▸ **INFORMATION SUPPLIED**

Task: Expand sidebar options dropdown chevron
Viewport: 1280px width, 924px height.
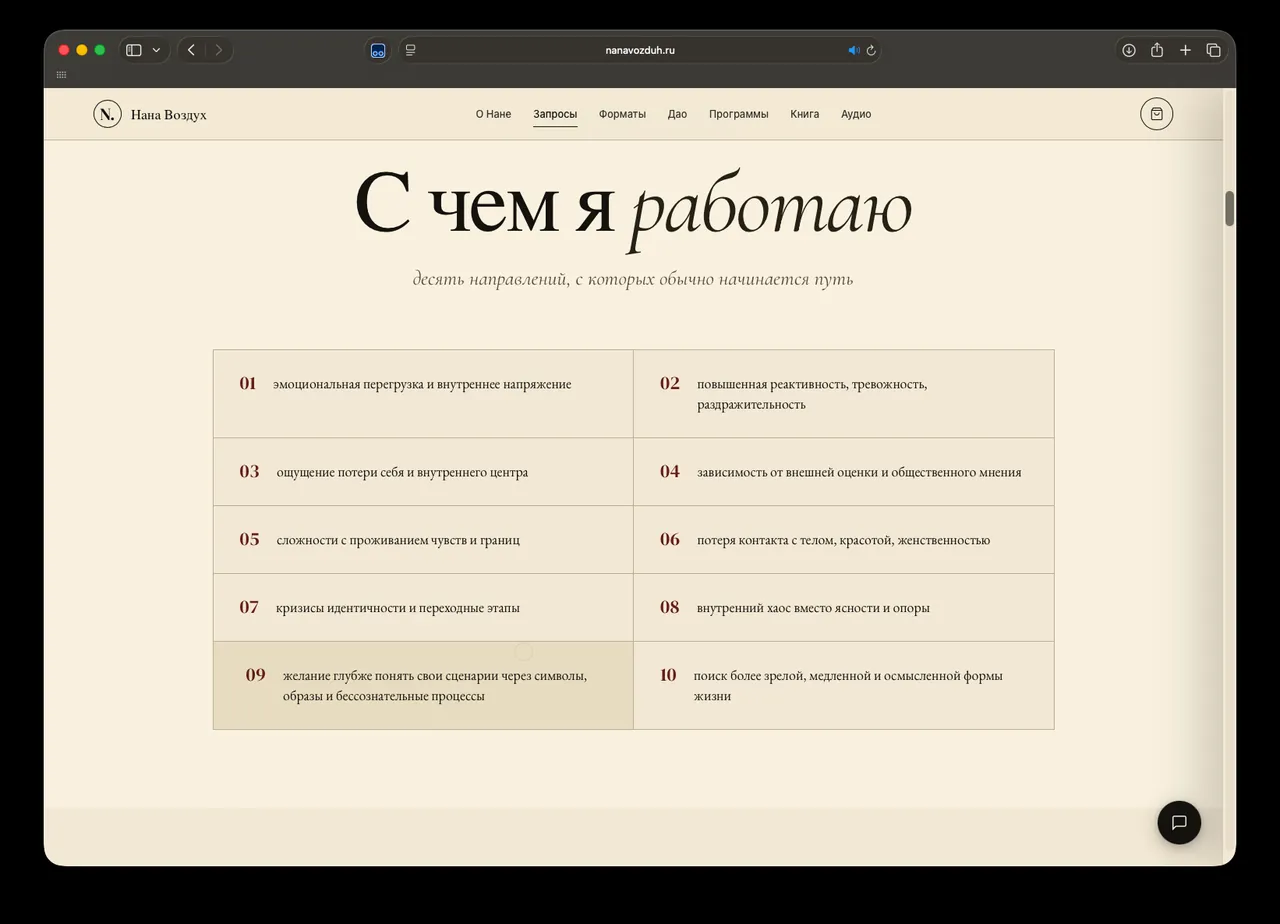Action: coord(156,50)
* * *
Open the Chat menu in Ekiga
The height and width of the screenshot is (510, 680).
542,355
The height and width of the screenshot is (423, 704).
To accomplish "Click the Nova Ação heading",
==
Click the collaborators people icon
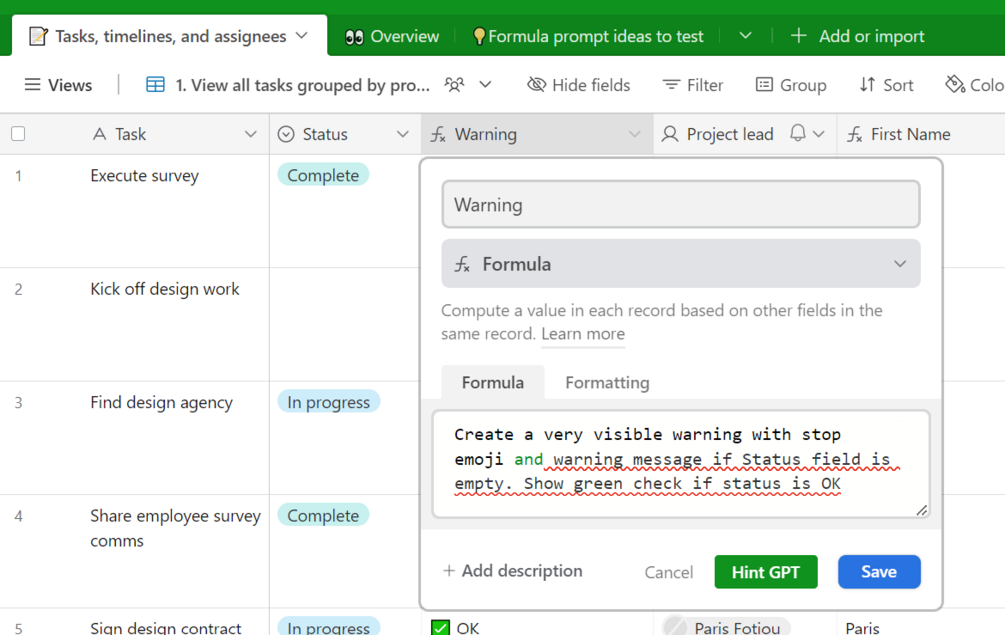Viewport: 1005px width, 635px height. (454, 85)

▸ **WHAT IS BEING ASKED**
Give back, unchanged, the run of lines in the listing above that begins at the line containing "The height and width of the screenshot is (423, 704)." and ends at the line containing "the Nova Ação", both included.

▸ **COMPLETED TASK**
The height and width of the screenshot is (423, 704).
To accomplish "Click the Nova Ação heading",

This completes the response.